The Mental Health and Wellness Action Plan 2020 revealed the importance and urgent need to spread awareness of the various services that are available for students. As a student rep on the BOG, I will work actively with student leadership at all levels to spread awareness of the various mental health support programs and resources so that each and every student knows where to go if they need help. I will also lobby for each faculty to be more involved in spreading awareness of these resources on campus.

I also plan to advocate for increased investment in mental health services, including increasing the student limit of counselling appointments (currently eight) before having to enter the provincial system, to work to increase the budget to hire more mental health professionals and to promote the various resources to our student community.

I also take this opportunity to remind the student community that we, the student leadership, are here for you. Please reach out to me or any of us if you require any help or support. As I have mentioned multiple times in my campaign, we are all one U of O student family, and we are here to support one another.

The Fulcrum: Will you advocate for lowering tuition fees?

AW: Yes, I plan to advocate for lowering tuition fees.

I understand that the University needs to make money to operate, however, there are other ways to do so. Many members of our student community pay for their own tuition and asking a student to pay such a significantly large amount, in addition to their living expenses, can impose a lot of stress. Especially in times of difficulty and times of crisis, including the present COVID-19 pandemic, it can be even more difficult for students to gain the resources necessary to pay tuition and other expenses. 

As you may be aware, the Board of Governors approves the annual budget, and I plan to stress the concerns of my peers in the student community, and strongly encourage the BOG to explore other options to increase revenue and lower student tuition.

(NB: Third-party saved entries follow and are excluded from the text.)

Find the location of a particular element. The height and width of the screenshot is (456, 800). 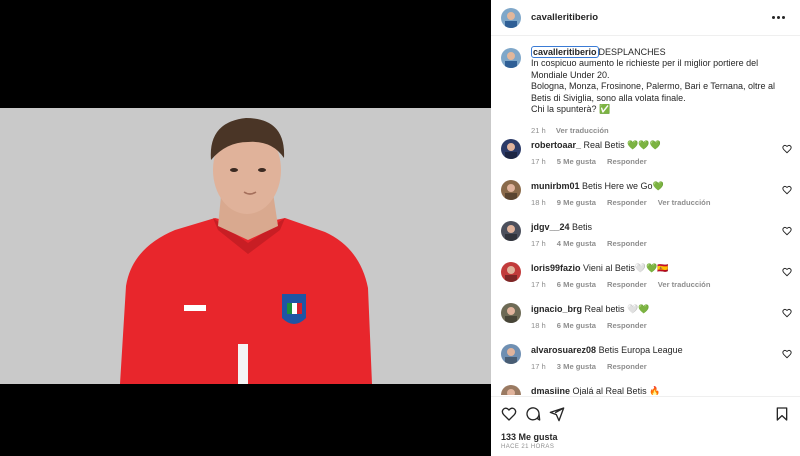

comment-likes: 4 Me gusta is located at coordinates (576, 244).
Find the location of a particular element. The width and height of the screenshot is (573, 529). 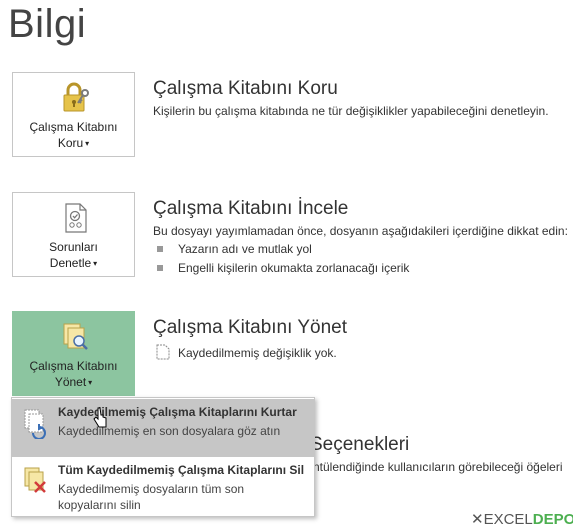

recover-documents-icon is located at coordinates (35, 424).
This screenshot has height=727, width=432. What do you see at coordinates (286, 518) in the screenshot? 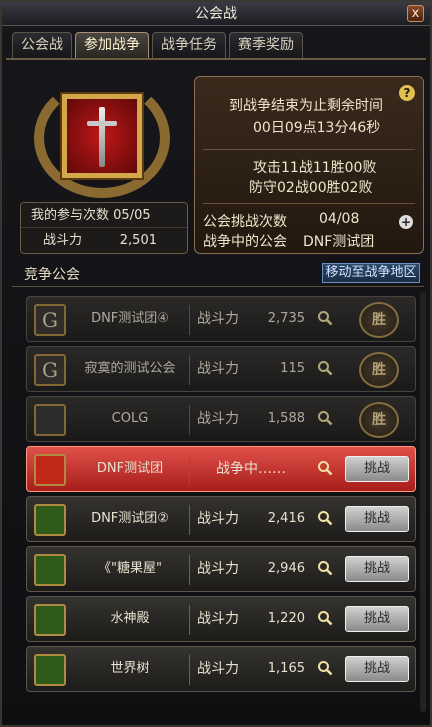
I see `guild-power-value: 2,416` at bounding box center [286, 518].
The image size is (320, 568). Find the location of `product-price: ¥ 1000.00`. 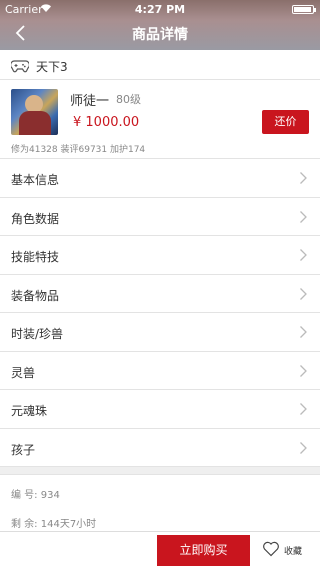

product-price: ¥ 1000.00 is located at coordinates (106, 122).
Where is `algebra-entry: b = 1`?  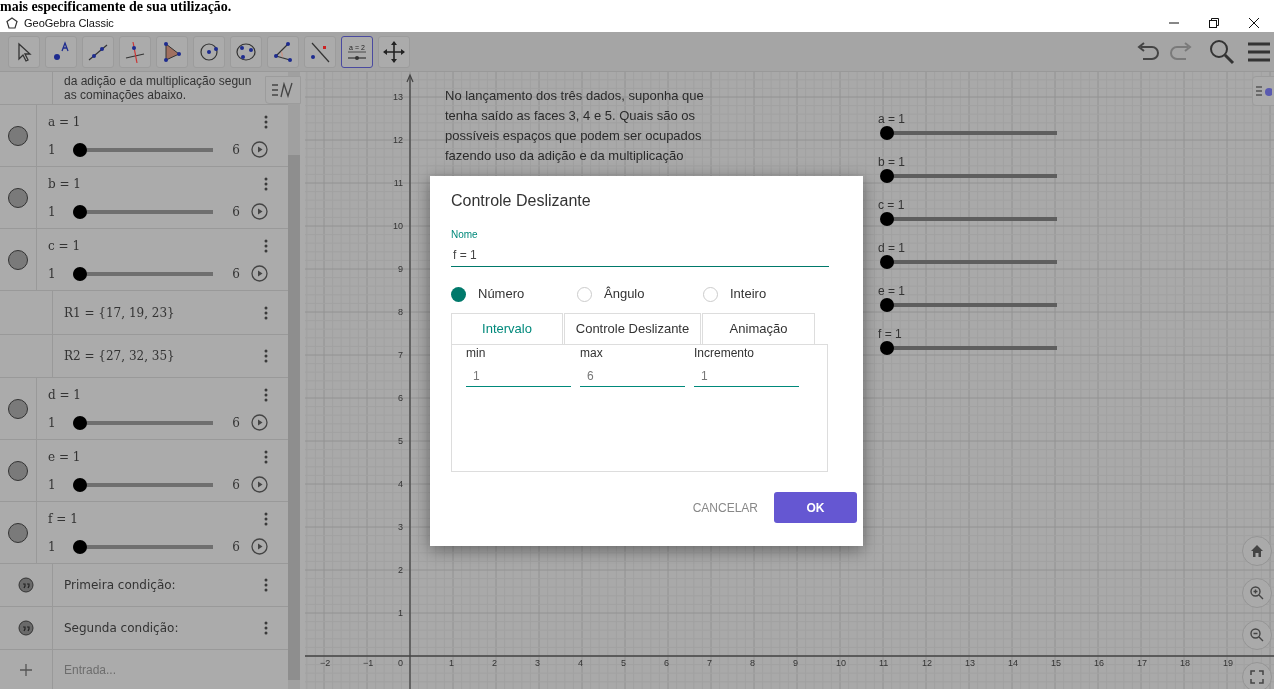
algebra-entry: b = 1 is located at coordinates (64, 184).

The Fulcrum: Will you push for more accountability and the public release of the report on the Wiliston Mason carding incident?

I will definitely push for accountability and the public release of the report. 

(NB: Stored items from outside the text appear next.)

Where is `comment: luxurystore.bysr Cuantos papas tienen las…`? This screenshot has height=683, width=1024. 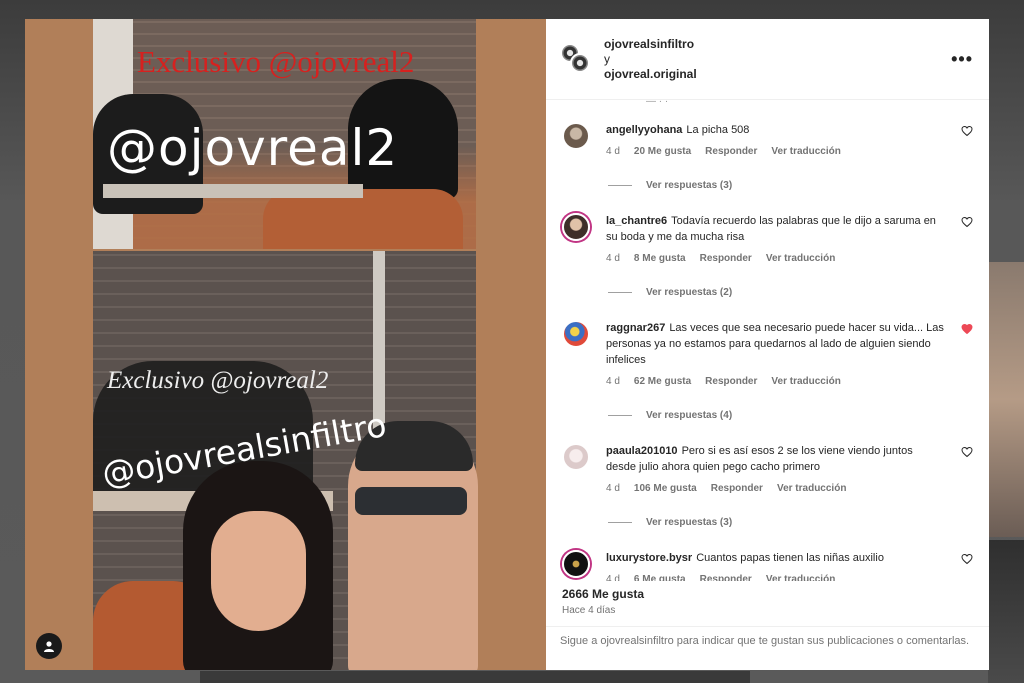
comment: luxurystore.bysr Cuantos papas tienen las… is located at coordinates (768, 566).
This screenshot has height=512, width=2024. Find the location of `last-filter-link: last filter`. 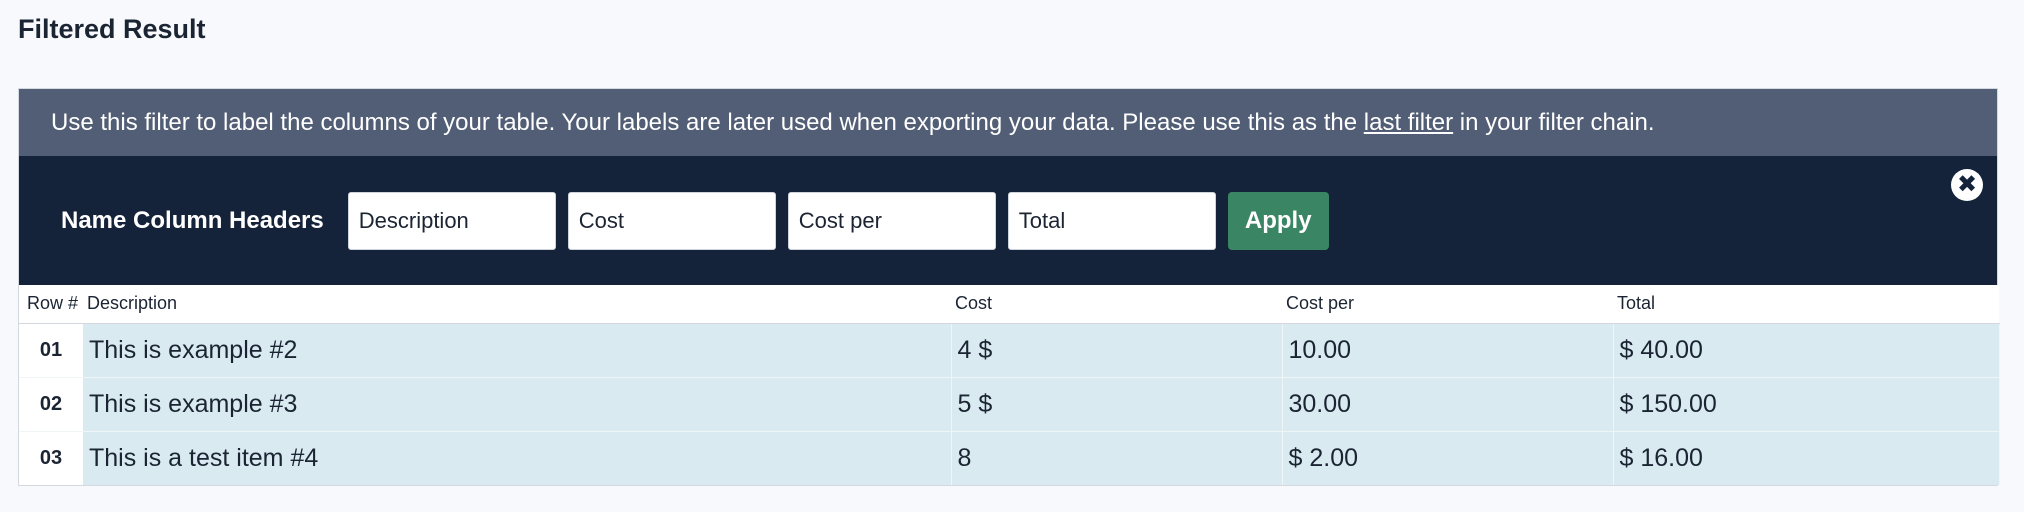

last-filter-link: last filter is located at coordinates (1408, 122).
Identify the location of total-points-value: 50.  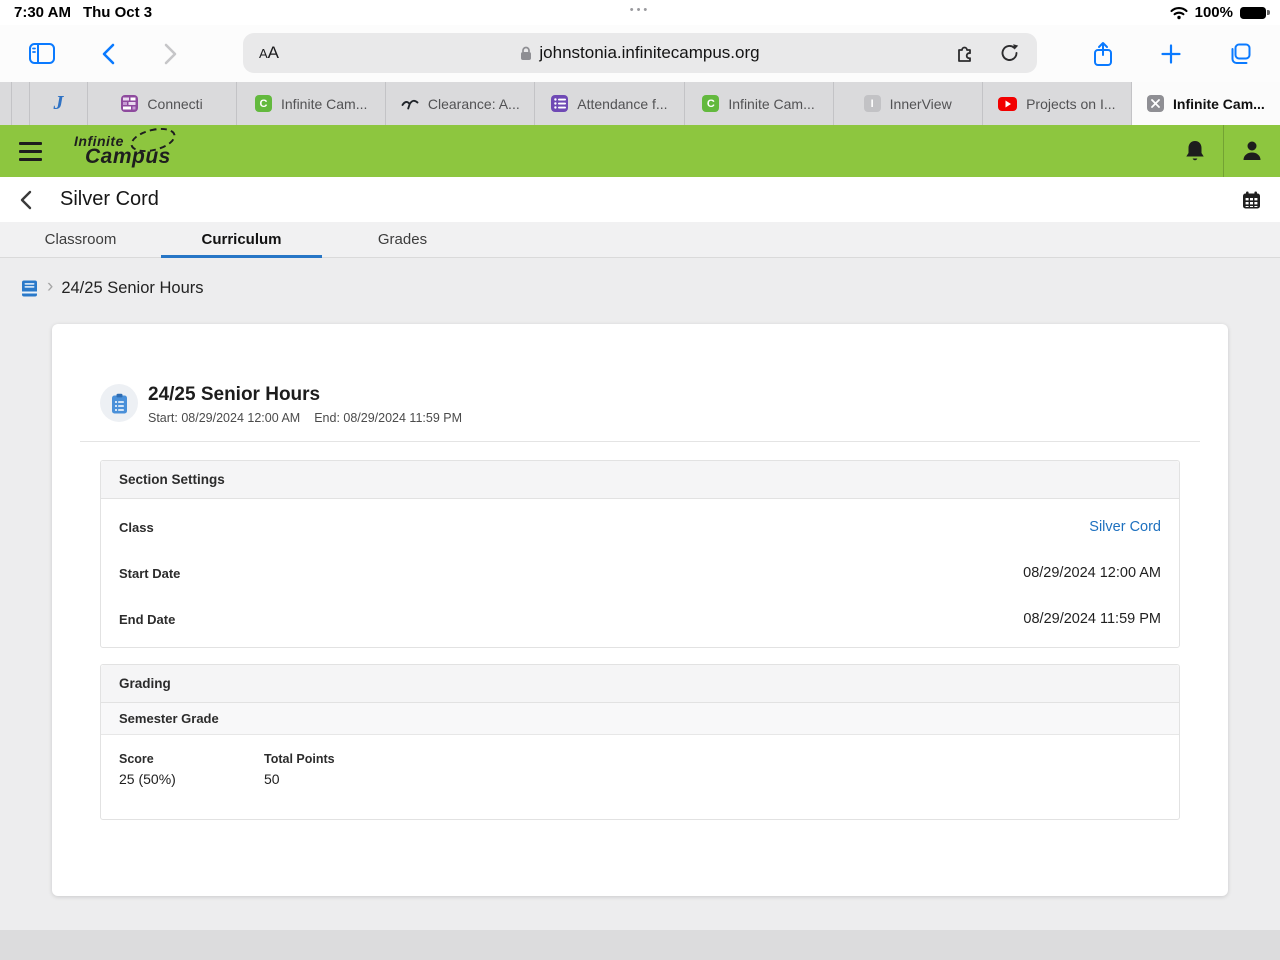
(272, 779).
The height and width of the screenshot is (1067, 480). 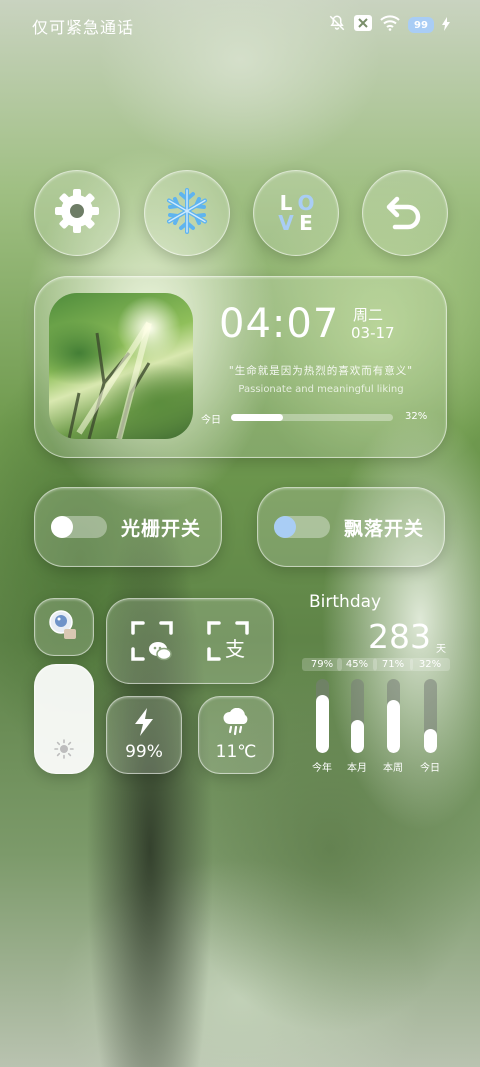 I want to click on back-arrow-icon, so click(x=405, y=213).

In the U of O community, no student should have to live in fear. Our campus and residences should be a safe space for all of us, where we can come together to pursue our academic goals without fear of being marginalized and discriminated against. 

The reality of the situation is that a person that was employed to ensure the safety and security of our students in a U of O property did the opposite. The private security firm that was used was employed by the University, therefore the University must be held accountable. I am committing not only to pushing for more accountability and the release of the report on the Wiliston Mason carding incident, but also to encourage a significant investment to re-evaluate and repair all university policies that risk leading to further incidents. 

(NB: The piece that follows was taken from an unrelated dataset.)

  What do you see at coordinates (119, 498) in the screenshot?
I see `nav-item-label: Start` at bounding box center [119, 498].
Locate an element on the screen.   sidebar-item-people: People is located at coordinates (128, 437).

We should be working harder towards preventing racist and discriminatory incidents and creating a safe campus rather than addressing incidents after they happen.

The Fulcrum: Why should students vote for you?

Now is the time for change. 

With the University continuously having to adapt in response to the COVID-19 crisis, we students have an opportunity to take action, to push further for positive and beneficial changes in our community.

 Given my experience in the University of Ottawa Senate and in other roles, I truly believe that I will be able to represent the student voice in an effective manner. I also believe that working with and continuously engaging with our student community is the best way to offer the student perspective to the Board of Governors. 

I am committing to working actively with the student leadership committee, as well as with the student community at large, by making myself available for students to connect with and share their concerns, so that we can move forward and make progress for our student community. 

Change represents an opportunity for growth, and I hope that students will trust me to represent their voice and to work for the benefit of all students in our community.